About a year ago, Abby Glassenberg wrote an article for Generation Q magazine about my quilt "Self-Portrait, Year 2: Beneath the Surface." She recently re-published the article on her blog, which makes it accessible to people who didn't see it in the magazine. Thanks Abby! Here's the link. There are already some thoughtful comments after the body of her post.
One bit of further explanation about the last paragraph of the article, which has me posing the question "Am I a mother with [my son] gone?" It was actually online commenters who raised the question, and Abby wanted to know my response. The text on the Self-Portrait quilt states, "I AM A WOMAN WHOSE CHILD IS DEAD." Among the many online comments I received about the quilt was one thread that said something like: "Why did you say 'woman' instead of 'mother'? You're still a mother!" I think people felt I was being too hard on myself--that I shouldn't deprive myself of this cherished title, and that I would somehow always be a mother. But the fact is this: I was once a mother, a role that was very important to me. But with my only child dead, I am no longer a mother. When deciding on the text of the quilt, I didn't consciously make a choice between "woman" and "mother"; it simply didn't occur to me to write the word "mother." Being a mother has certainly had a lasting impact on me, and I have continued to use what I learned in my eighteen years as a mother--with my students, when I was still teaching; with other children I interact with. But that's very different from being a mother. I am grateful I had that opportunity in my life, I am grateful that Jeremy was the child in my life, and, now that loss has replaced motherhood as a central experience, I do my best to continue a life that sustains caring relationships with others, even while they are very different from that between a mother and her child.
May 18, 2016
May 12, 2016
Back in early March, I started working on a final quilt in my series about loss, one that would focus on stones, and would include some kind of imagery of stones; see this post on the design, and then two more posts on dyeing, discharge, and stitching trials for the stones, here and here. Then I had a chance to get some productive critique of the work when meeting with quilting friends in Chicago, and the work has gone through significant change since then. I realized that I wasn't really interested in the kind of rectangular patchwork background that I had been working on, but rather on the stones themselves--they needed to be the central focus. When something isn't working, it's a relief to figure out what's wrong! Here's where my thoughts have been going since. . .
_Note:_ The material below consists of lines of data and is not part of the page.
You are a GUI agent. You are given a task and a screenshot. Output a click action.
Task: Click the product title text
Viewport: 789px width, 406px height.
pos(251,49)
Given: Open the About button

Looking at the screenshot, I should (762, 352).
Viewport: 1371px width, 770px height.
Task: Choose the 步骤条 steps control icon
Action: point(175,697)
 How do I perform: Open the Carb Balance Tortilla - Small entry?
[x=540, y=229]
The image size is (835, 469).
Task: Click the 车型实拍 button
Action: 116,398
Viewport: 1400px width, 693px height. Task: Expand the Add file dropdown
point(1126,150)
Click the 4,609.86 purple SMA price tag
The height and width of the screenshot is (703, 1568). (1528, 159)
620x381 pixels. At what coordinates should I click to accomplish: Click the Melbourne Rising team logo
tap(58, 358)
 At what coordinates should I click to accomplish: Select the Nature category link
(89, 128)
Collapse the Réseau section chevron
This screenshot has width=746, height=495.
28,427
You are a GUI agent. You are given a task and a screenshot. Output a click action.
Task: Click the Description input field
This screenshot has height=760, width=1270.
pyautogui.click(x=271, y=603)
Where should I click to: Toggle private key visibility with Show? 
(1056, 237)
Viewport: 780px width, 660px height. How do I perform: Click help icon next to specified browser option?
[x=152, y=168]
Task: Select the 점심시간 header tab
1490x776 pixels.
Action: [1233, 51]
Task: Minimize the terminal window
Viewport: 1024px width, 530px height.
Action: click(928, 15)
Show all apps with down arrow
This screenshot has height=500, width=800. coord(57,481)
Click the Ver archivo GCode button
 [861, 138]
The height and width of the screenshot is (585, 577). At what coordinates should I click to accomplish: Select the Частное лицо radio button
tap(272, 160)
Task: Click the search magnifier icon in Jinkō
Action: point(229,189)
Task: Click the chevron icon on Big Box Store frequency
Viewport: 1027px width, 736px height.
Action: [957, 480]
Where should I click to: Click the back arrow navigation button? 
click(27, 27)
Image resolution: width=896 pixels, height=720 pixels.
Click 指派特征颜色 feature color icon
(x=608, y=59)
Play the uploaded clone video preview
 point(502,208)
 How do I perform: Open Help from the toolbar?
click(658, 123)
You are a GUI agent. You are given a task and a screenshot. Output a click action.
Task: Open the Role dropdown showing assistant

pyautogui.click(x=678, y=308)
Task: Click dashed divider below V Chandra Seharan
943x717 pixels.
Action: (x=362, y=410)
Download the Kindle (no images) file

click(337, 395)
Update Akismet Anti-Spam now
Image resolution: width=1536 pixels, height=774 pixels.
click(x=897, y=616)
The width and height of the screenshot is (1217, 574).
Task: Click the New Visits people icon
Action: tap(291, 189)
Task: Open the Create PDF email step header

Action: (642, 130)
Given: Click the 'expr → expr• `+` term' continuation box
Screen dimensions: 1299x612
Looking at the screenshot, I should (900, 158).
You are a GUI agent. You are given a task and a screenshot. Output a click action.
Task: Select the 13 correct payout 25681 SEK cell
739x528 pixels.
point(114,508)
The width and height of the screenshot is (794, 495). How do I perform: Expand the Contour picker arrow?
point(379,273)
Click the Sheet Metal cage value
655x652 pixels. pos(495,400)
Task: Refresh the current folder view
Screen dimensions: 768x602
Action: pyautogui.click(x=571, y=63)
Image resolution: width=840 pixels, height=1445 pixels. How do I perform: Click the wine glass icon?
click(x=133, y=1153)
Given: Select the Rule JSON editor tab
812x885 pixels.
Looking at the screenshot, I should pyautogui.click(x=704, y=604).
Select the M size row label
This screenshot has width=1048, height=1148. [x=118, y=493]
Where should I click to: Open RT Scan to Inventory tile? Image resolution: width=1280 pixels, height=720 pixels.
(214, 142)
About ten years ago, I made a small piece, with the light gray area the size and shape of the headstone on my son's grave. The idea behind the piece had to do with the Jewish practice of leaving a stone on the headstone of a loved one when visiting the grave. I thought I would quilt stones into the narrow, dark gray band.
Around the time I was working on this piece (2007), my friend Mary Beth came for a visit to Galesburg, and we went out to the cemetery. Mary Beth did a couple of small, rough sketches, thinking about adding in stones, and maybe cropping the composition.
I was moved by the drawings, but also was more drawn to abstraction. I thought that even quilting in stones would detract from the abstraction of the composition. Yet the piece felt incomplete without some gesture of stones, and I never proceeded further with it. It's been folded up and put away for a long time.
But now, having finished the piece on "Holiness," in which I aimed to capture something of the essense/nature of the stones placed on graves, I realize that I want to confront the stones "face to face." In "Holiness," I worked with color. For the final piece, I will come back to shape. I took out the small gray/blue piece and decided the first thing to do would be to increase the size, and to also draw stones placed on top of the grave, so going back to Mary Beth's drawings. I knew the stones would need to be larger than the small ones I actually put on the grave, but I wanted to keep them about the size one could still hold in one's hand--somehow that seemed important to me. So, starting with stones that size, the whole composition ended up about 36 x 60. Here's the sketch on newsprint:
But even though this is about twice as large as the gray/blue piece, it still seemed too small to me. I made a leap and started sketching larger stones.
Finally, I drew with the sweep of my arm, rather than my hand. I'm down to two stones; each of these is about 36" wide. It feels like I'm going in the right direction. I like the idea of limiting it to just two stones, with the suggestion of more of the headstone to the right and below. (There will be more space at the bottom--I'm not sure how much.) It feels like David and me, visiting Jeremy's grave.
- work further on the shapes of the stones
- do stitching trials for the stones--I'm thinking these will be "drawn" with a single line of stitches. But I could switch gears and do these as large appliquéd shapes.
- decide whether the top of the headstone will be indicated by a seamline between two slightly different colored fabrics (a light and light-medium gray), or whether it will just be a stitched line
- decide on fabric (I've dyed light gray samples of a number of different fabrics; I'm thinking of using linen, either for the whole thing, or for the bottom piece if seamed.)
And some influences: the work of Karine Léger (so beautiful) and this by Ellsworth Kelly.